Hai tre figlie femmine alle quali starai insegnando un’educazione finanziaria, immagino. Tu hai avuto questo esempio? E quanto pensi sia importante il ruolo dei genitori nell’educare i figli alla parità di genere, compresa quella economica?
“Ho avuto il grande privilegio di avere un papà, nato nel 1940, che si definiva femminista. Ma di soldi in casa mia non si parlava mai. Questa educazione me la sono dovuta conquistare da sola. Secondo gli ultimi dati Edufin, siamo ultimi in materia di educazione finanziaria. I genitori sono i primi a non averne una e, come tutto, anche questo fenomeno si eredita. È un problema collettivo. La spinta autonoma dovrebbe arrivare cercando risposte a domande del tipo: ‘Come faccio a essere un buon cittadino o cittadina, elettore o elettrice se non capisco come lo stato spende i soldi? Se lo fa in modo equo oppure no?’. Se non hai questi elementi come fai?”.

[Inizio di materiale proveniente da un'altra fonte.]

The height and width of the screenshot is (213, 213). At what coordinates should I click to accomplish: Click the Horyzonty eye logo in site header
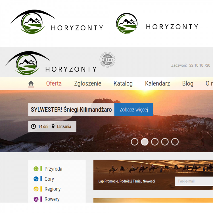(51, 63)
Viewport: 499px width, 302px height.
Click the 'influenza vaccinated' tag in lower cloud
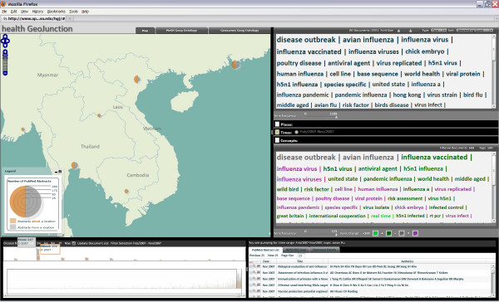pos(434,157)
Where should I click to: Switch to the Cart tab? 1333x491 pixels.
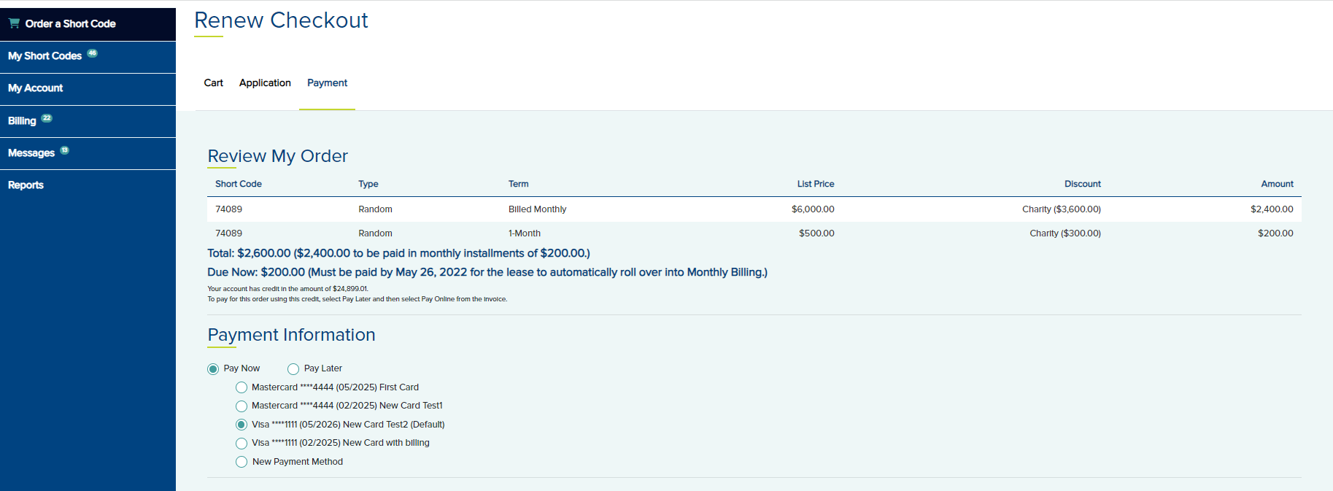click(213, 83)
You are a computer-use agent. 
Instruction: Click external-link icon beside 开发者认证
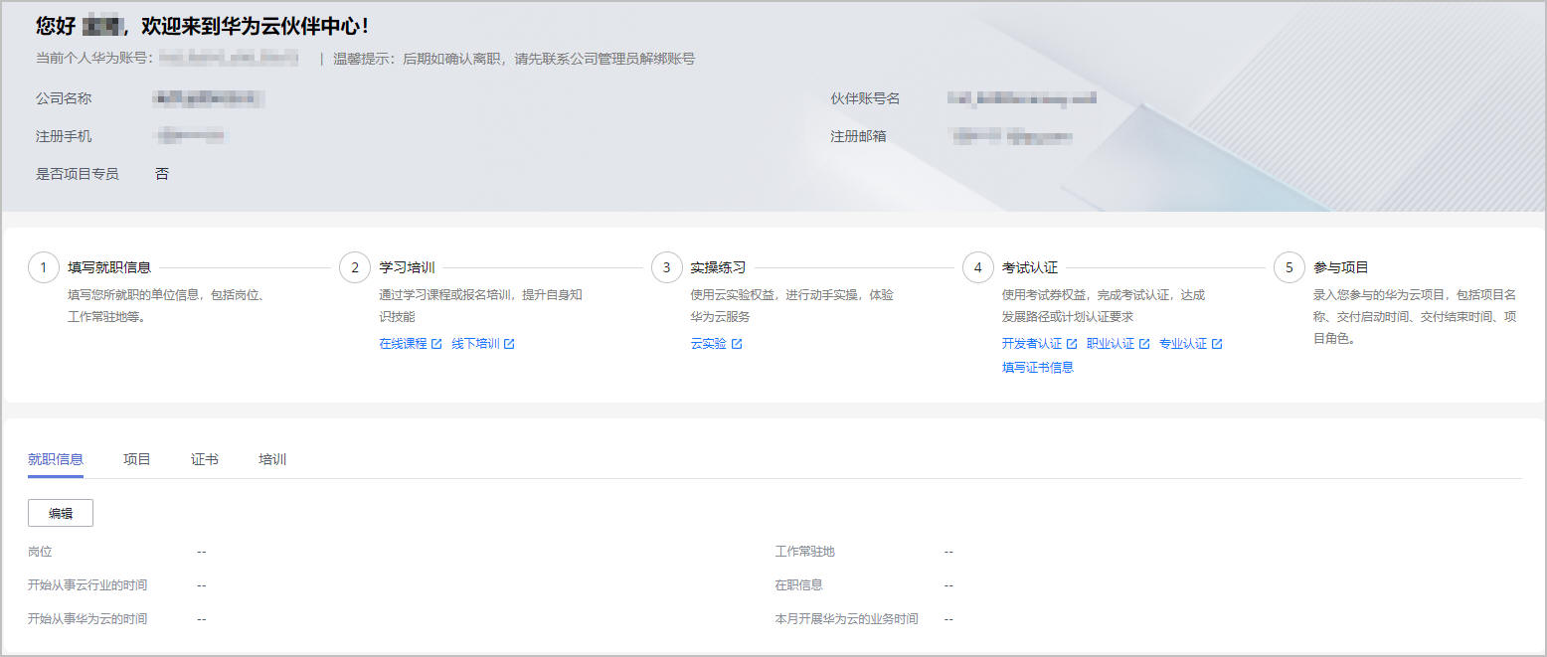click(1072, 344)
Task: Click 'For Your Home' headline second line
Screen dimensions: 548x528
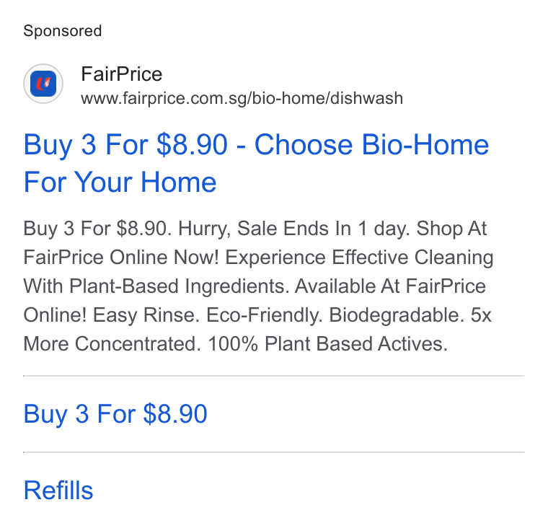Action: 120,182
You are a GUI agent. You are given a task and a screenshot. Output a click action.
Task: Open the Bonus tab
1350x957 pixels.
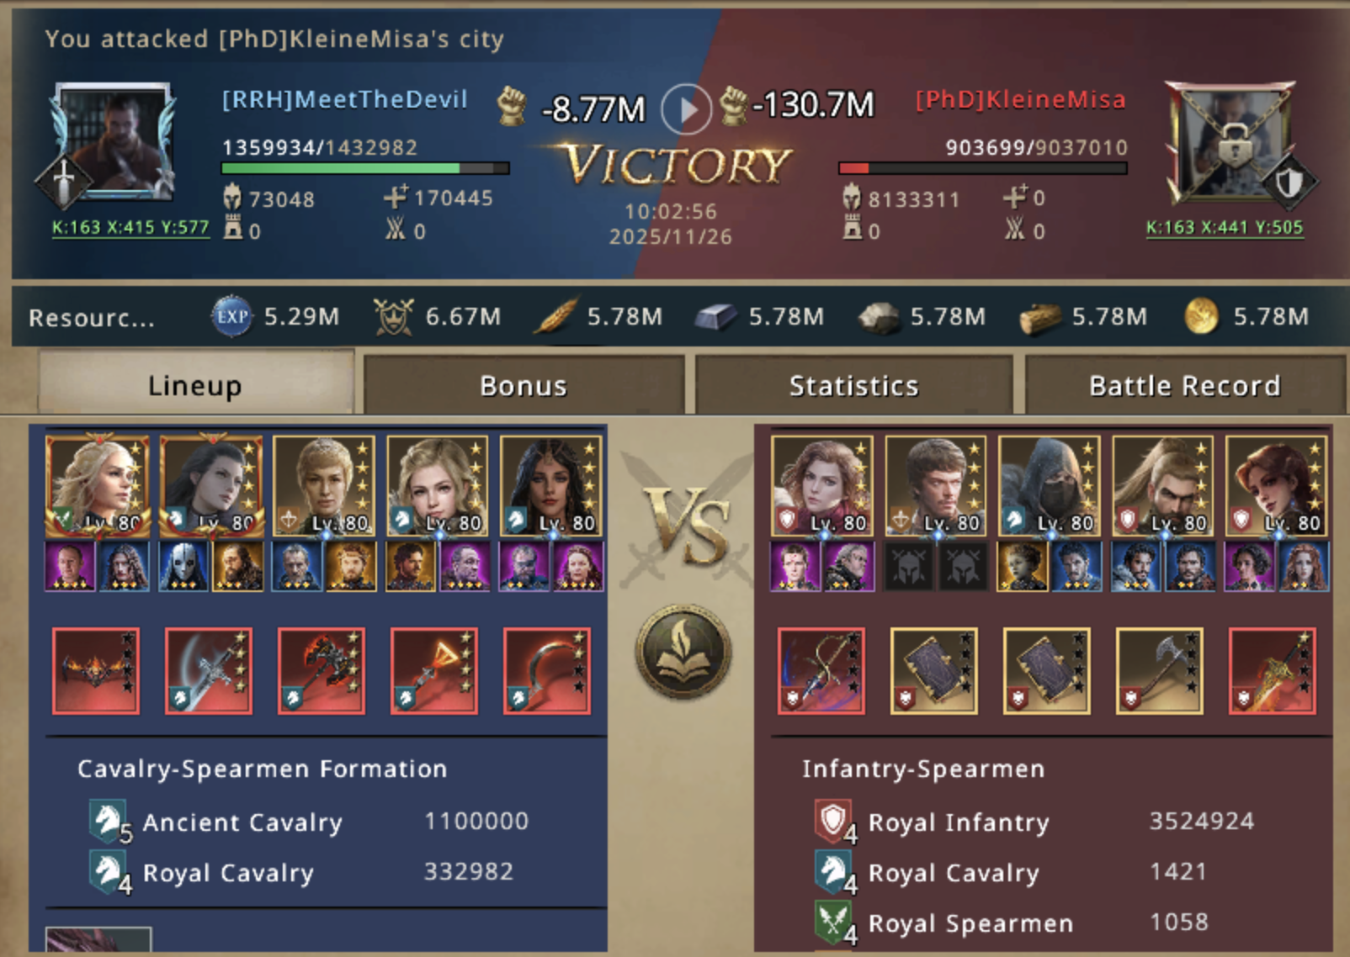tap(524, 385)
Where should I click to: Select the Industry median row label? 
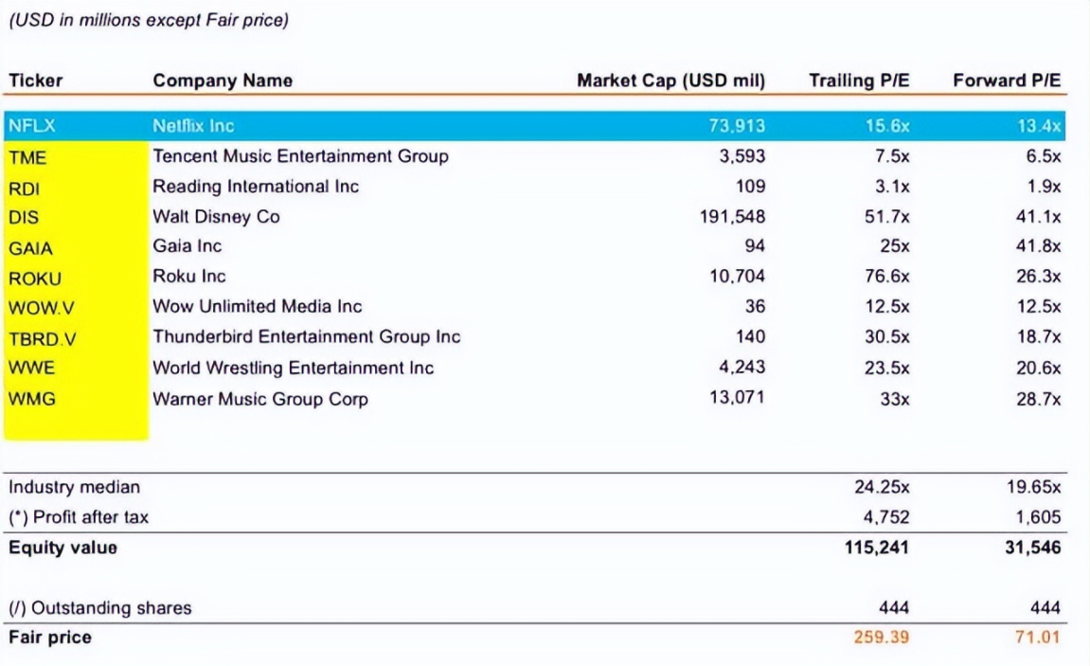(x=74, y=487)
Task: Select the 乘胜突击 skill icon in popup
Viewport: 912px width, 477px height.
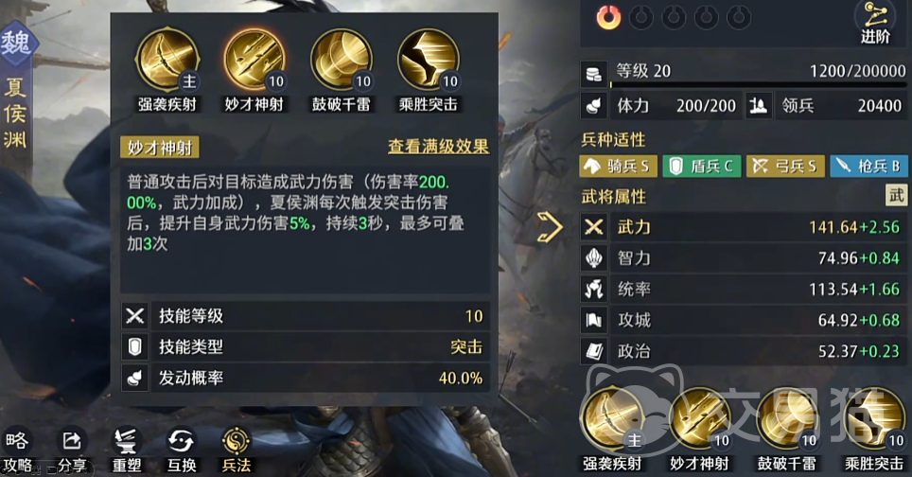Action: [429, 60]
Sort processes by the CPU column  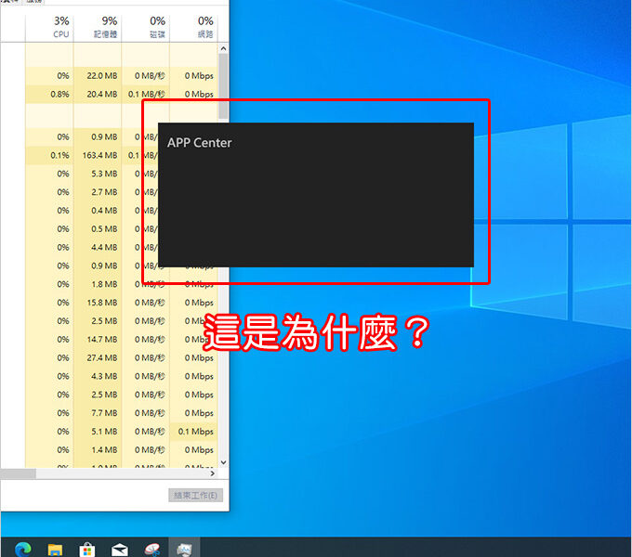(60, 26)

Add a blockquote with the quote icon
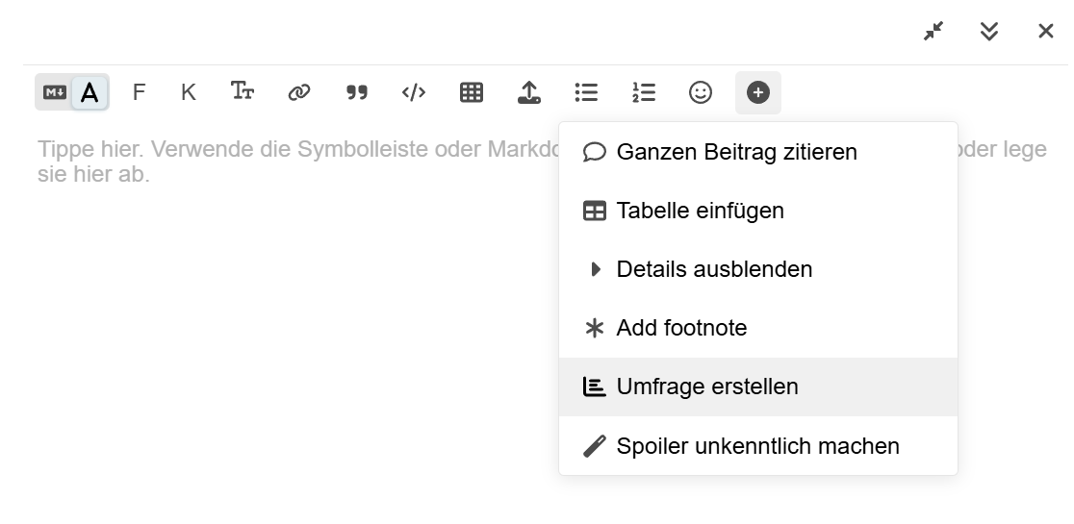357,92
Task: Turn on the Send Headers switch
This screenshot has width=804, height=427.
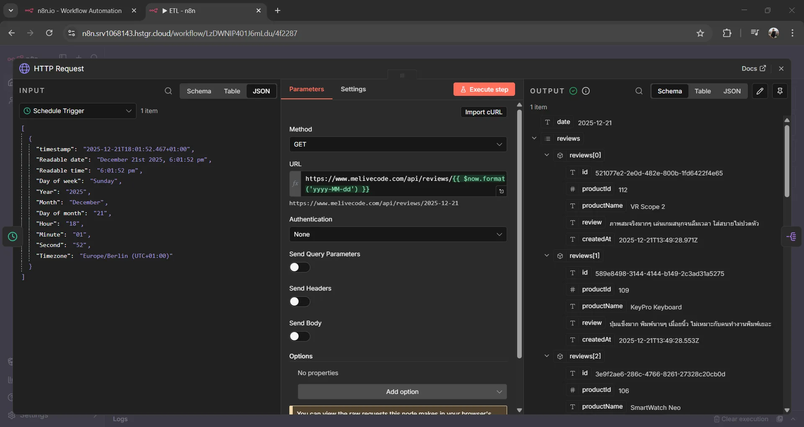Action: click(x=299, y=301)
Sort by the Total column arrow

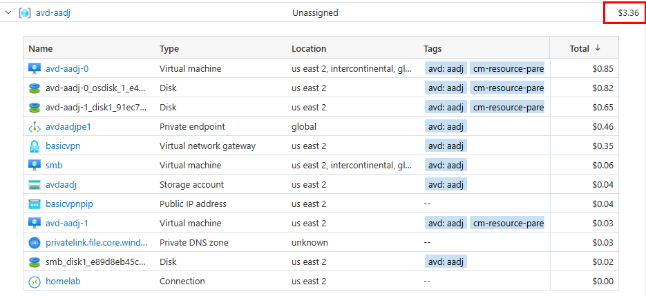[598, 48]
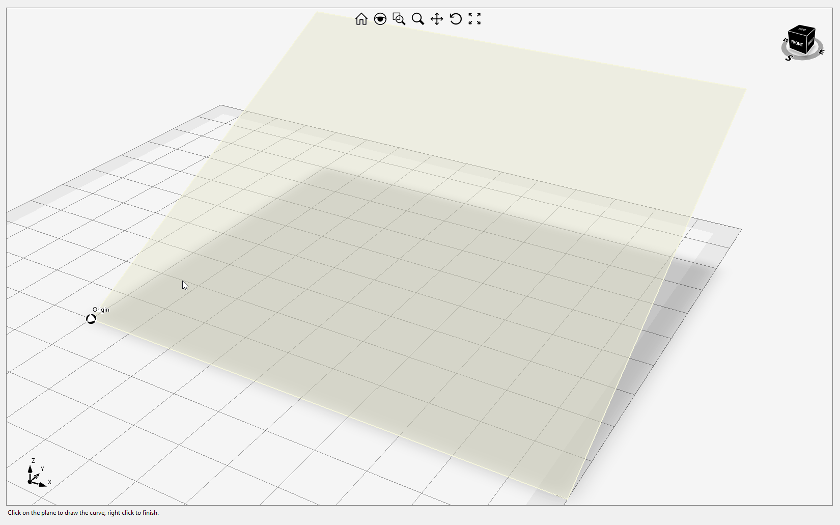Click the status bar instruction text
Screen dimensions: 840x525
[83, 513]
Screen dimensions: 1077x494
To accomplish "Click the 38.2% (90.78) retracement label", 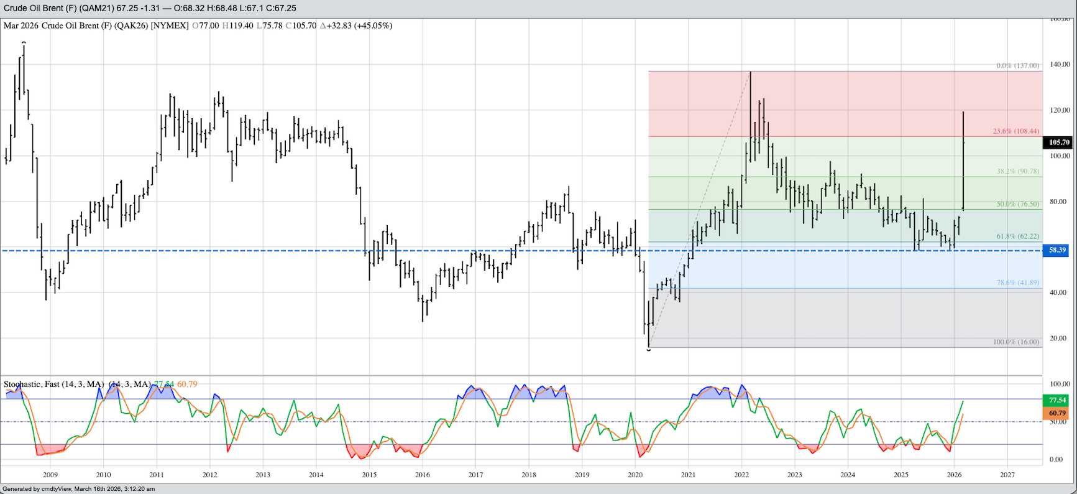I will [x=1017, y=171].
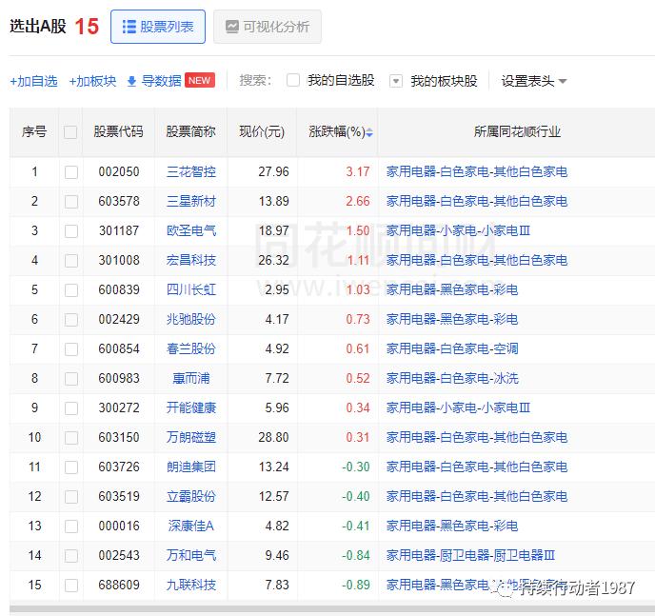Toggle the header select-all checkbox

tap(70, 132)
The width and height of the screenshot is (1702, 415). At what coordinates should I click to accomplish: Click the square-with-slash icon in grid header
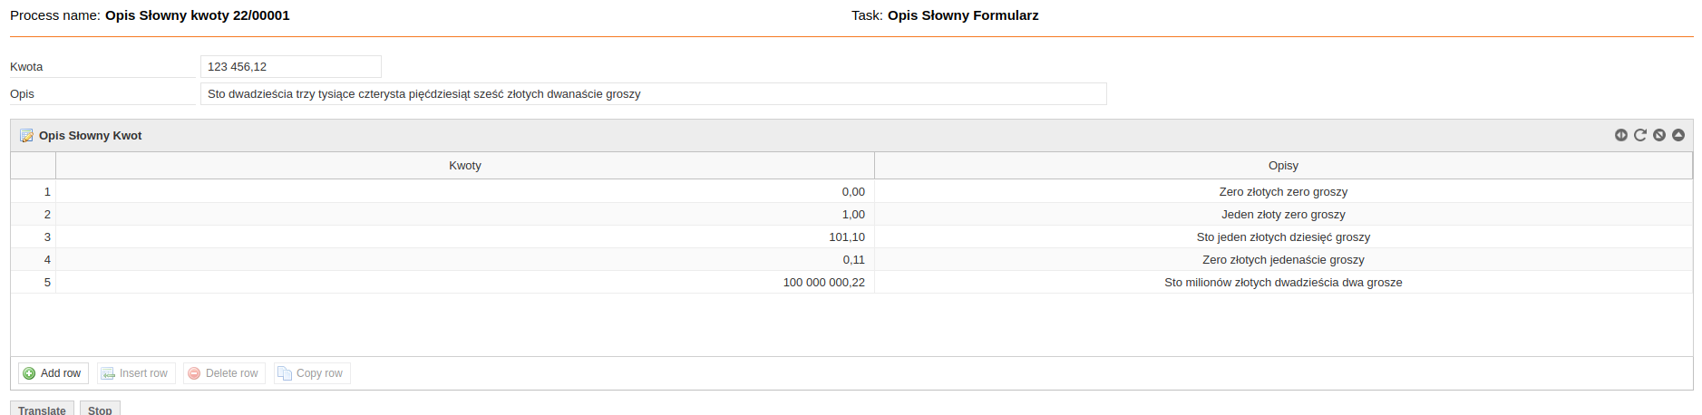1659,135
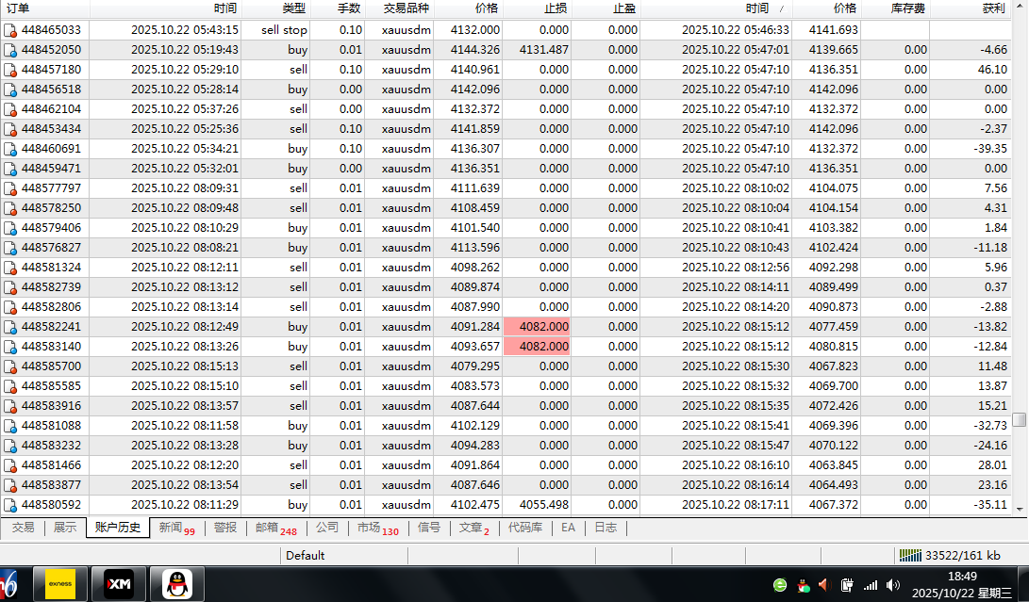This screenshot has height=602, width=1029.
Task: Open the XM terminal in the taskbar
Action: pos(118,584)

Un consiglio che ti senti di dare a chi vuole apprendere di più sull’economia di genere per avere una maggiore autonomia, anche rispetto alle tante donne vittime di violenza economica…
“In generale, non dobbiamo avere paura di chiedere aiuto. Ci sono tanti strumenti gratuiti anche online per entrare in contatto con la dimensione del denaro come la Fondazione per l’Educazione Finanziaria e al Risparmio (FEduF): strumenti di conoscenza gratis, come molti divulgatori online che fanno un ottimo lavoro. Per le donne che cercano di uscire da percorsi di violenza economica e non, ricordo a tutte che non sono sole. Ci sono enti o realtà che ti aiutano a rimetterti in piedi, a trovare un lavoro. Con Fondazione Banca Etica, abbiamo realizzato il progetto Monetine: ci siamo rivolte alle operatrici e donne dei centri antiviolenza per dare una base economico-finanziaria. L’unico modo per mantenersi indipendenti è lavorare e gestire il proprio stipendio. Spero ci siano sempre più uomini alleati che non abbiano paura di abbandonare lo stereotipo di virilità”.